▸ EXERCISE REQUIREMENTS:
Could you repeat all of the entries exactly, leaving out any pictures?

*** Block opens ***

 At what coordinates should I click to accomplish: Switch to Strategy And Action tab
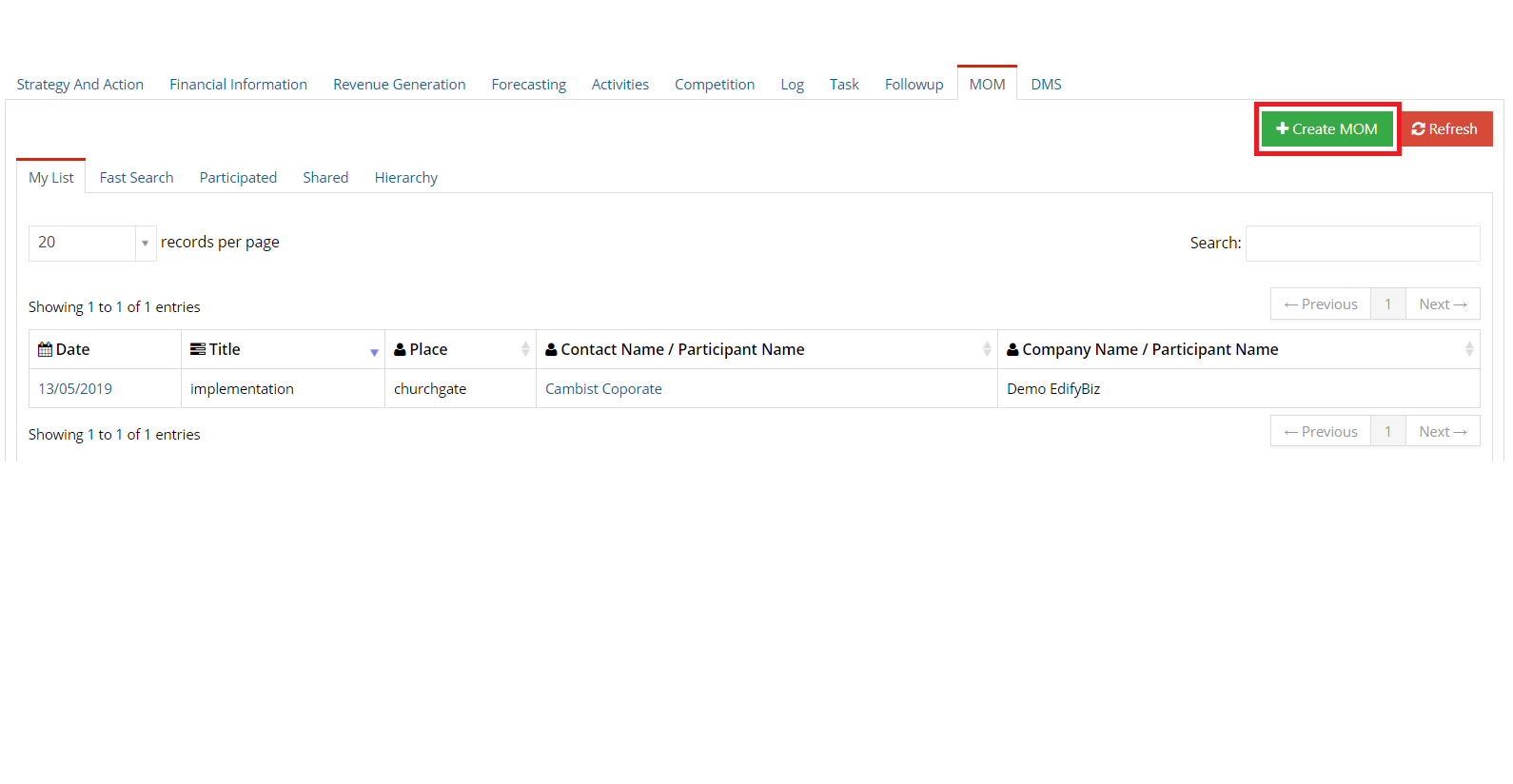click(x=80, y=85)
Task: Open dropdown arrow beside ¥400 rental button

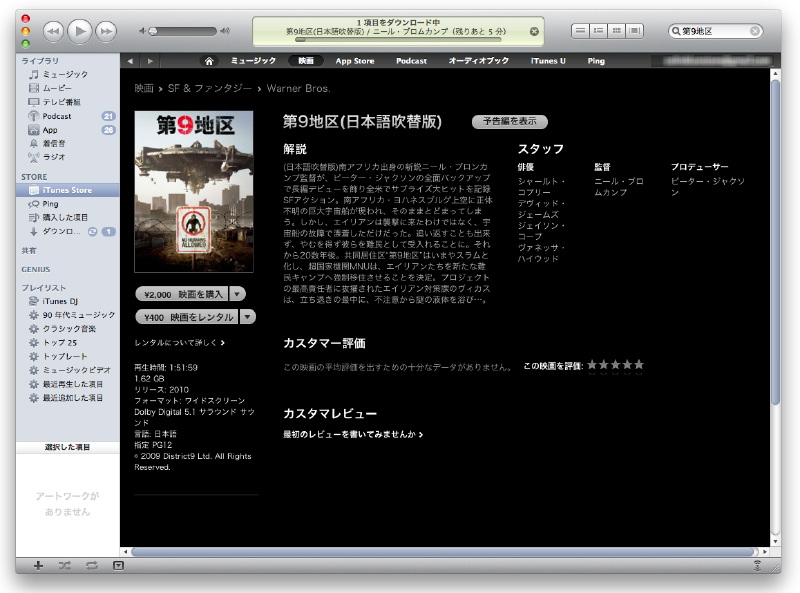Action: click(248, 317)

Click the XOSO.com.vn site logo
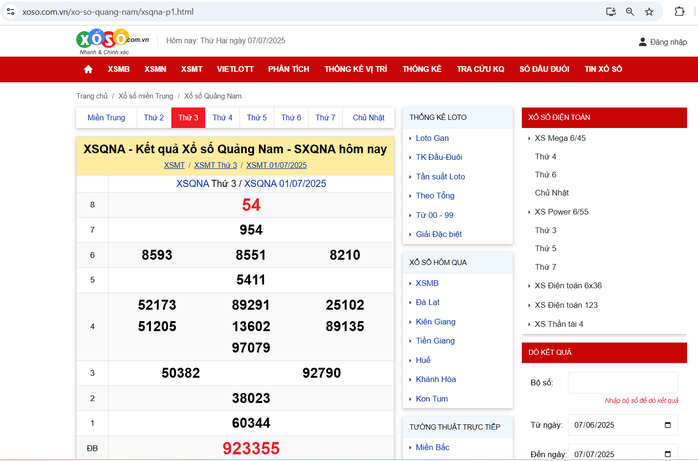113,41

*** Block closes ***

▸ ANSWER TO THE PROBLEM:
 At what coordinates should I click to accomplish: Switch to Strategy And Action tab
click(x=80, y=85)
Task: Open dropdown arrow beside ¥400 rental button

Action: click(248, 317)

Click the XOSO.com.vn site logo
113,41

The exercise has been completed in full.